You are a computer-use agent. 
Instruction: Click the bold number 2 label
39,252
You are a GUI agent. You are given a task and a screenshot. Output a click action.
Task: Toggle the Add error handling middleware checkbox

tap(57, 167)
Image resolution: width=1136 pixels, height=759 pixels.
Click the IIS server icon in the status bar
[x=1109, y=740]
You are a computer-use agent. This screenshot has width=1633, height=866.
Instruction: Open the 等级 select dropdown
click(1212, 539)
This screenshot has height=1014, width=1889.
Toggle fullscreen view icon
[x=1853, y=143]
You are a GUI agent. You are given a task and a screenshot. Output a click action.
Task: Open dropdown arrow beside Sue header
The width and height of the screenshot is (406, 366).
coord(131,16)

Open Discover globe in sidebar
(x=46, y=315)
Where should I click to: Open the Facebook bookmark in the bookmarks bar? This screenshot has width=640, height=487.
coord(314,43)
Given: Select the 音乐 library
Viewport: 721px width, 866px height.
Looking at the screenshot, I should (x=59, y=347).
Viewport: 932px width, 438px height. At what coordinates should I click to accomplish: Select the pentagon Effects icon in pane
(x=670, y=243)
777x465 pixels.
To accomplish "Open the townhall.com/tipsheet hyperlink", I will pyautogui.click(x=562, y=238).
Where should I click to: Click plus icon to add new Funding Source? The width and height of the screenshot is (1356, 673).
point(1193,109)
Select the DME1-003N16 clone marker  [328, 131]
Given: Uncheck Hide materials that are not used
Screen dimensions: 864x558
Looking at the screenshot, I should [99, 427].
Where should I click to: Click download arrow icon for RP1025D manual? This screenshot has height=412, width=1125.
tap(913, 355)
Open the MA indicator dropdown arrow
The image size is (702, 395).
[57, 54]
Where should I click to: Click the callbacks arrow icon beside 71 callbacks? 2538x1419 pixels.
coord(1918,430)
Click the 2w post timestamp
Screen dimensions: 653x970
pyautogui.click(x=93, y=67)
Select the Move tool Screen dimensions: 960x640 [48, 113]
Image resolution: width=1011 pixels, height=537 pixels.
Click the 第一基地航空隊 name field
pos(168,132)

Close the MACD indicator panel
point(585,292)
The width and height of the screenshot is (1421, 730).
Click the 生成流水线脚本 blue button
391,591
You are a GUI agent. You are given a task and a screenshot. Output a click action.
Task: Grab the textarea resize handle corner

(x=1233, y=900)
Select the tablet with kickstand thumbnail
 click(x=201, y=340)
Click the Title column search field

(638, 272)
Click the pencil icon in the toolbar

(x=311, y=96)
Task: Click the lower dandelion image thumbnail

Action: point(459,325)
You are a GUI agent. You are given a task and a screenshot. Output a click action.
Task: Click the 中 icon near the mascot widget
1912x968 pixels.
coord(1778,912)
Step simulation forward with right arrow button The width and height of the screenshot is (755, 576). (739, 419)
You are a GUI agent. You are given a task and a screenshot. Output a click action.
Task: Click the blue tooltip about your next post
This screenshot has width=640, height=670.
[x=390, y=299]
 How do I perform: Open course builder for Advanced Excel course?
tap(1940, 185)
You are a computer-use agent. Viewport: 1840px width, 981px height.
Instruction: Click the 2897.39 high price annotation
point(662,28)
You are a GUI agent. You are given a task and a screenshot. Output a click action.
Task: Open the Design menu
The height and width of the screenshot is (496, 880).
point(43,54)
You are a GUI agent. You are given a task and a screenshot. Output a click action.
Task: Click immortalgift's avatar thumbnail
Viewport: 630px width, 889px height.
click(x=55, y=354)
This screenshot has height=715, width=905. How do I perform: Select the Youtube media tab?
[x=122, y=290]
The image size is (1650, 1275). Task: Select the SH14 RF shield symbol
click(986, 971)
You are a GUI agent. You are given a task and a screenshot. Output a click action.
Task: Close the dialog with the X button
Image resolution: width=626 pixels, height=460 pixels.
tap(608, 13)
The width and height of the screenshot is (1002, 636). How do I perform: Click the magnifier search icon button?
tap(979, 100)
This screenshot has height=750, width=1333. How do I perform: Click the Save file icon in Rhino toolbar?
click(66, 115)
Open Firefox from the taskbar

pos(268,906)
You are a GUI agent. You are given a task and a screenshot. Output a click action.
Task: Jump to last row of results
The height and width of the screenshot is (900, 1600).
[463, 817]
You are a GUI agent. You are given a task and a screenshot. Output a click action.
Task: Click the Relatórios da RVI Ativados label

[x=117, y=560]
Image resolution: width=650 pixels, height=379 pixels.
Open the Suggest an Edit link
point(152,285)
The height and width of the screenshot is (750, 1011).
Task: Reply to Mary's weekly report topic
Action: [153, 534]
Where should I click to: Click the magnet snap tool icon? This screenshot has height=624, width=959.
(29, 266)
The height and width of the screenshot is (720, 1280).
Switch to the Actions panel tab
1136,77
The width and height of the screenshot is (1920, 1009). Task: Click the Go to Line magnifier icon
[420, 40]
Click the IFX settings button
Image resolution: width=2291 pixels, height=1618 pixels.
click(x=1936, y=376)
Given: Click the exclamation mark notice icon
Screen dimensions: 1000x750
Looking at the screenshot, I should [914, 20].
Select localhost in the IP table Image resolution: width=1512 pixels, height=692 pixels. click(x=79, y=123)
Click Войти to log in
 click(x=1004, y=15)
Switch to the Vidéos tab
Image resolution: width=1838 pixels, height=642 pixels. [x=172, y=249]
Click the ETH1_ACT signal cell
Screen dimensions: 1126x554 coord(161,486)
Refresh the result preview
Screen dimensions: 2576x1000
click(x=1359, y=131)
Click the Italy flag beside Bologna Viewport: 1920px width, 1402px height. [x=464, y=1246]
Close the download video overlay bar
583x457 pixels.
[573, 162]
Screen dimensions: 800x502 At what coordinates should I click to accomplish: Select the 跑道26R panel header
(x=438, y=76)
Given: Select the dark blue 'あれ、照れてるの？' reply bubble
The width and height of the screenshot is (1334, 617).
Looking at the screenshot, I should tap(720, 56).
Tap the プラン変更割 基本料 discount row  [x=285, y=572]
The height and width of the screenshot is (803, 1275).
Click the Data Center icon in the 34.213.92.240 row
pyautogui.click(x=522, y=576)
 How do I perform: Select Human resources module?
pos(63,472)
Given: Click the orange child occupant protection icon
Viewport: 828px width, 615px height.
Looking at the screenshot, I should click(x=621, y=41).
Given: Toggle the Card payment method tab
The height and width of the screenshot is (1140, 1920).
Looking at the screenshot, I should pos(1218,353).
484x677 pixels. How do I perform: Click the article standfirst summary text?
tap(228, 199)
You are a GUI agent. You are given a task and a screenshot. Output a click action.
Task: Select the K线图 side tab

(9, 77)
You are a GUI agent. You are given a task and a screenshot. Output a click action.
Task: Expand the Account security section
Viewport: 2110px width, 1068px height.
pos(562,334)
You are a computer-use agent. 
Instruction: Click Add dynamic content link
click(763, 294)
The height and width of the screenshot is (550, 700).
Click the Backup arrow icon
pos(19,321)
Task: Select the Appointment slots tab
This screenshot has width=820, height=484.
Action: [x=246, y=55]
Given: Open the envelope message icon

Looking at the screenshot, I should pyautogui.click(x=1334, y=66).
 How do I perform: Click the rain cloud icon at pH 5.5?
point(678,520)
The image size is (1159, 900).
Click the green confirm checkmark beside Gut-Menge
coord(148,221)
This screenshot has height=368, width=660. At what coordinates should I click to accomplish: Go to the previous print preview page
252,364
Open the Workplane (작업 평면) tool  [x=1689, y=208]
═══
TREŚĆ ZADANIA: Przepisz w całości pozycje, zaczynając od wiersza zawierającego "Where should I click to: Click download", a kończąc na wierszu zawierającym "pos(168,132)". Przeskaluj przy tym każdą współrzędną kliknięcia, mnożąc ją przez 2,35 i zaokrąglając do liczby całkowitej (połówki w górę).

ROZWIĄZANIE ZADANIA:
Where should I click to: Click download arrow icon for RP1025D manual? This screenshot has height=412, width=1125.
tap(2146, 834)
Open the MA indicator dropdown arrow
The image size is (702, 395).
[134, 127]
Where should I click to: Click the callbacks arrow icon beside 71 callbacks? 2538x1419 pixels.
coord(4507,1011)
Click the 2w post timestamp
Screen dimensions: 653x970
pyautogui.click(x=219, y=157)
Select the Move tool Screen dimensions: 960x640 [113, 266]
Image resolution: width=1011 pixels, height=537 pixels.
Click the 第一基地航空隊 name field
pos(395,310)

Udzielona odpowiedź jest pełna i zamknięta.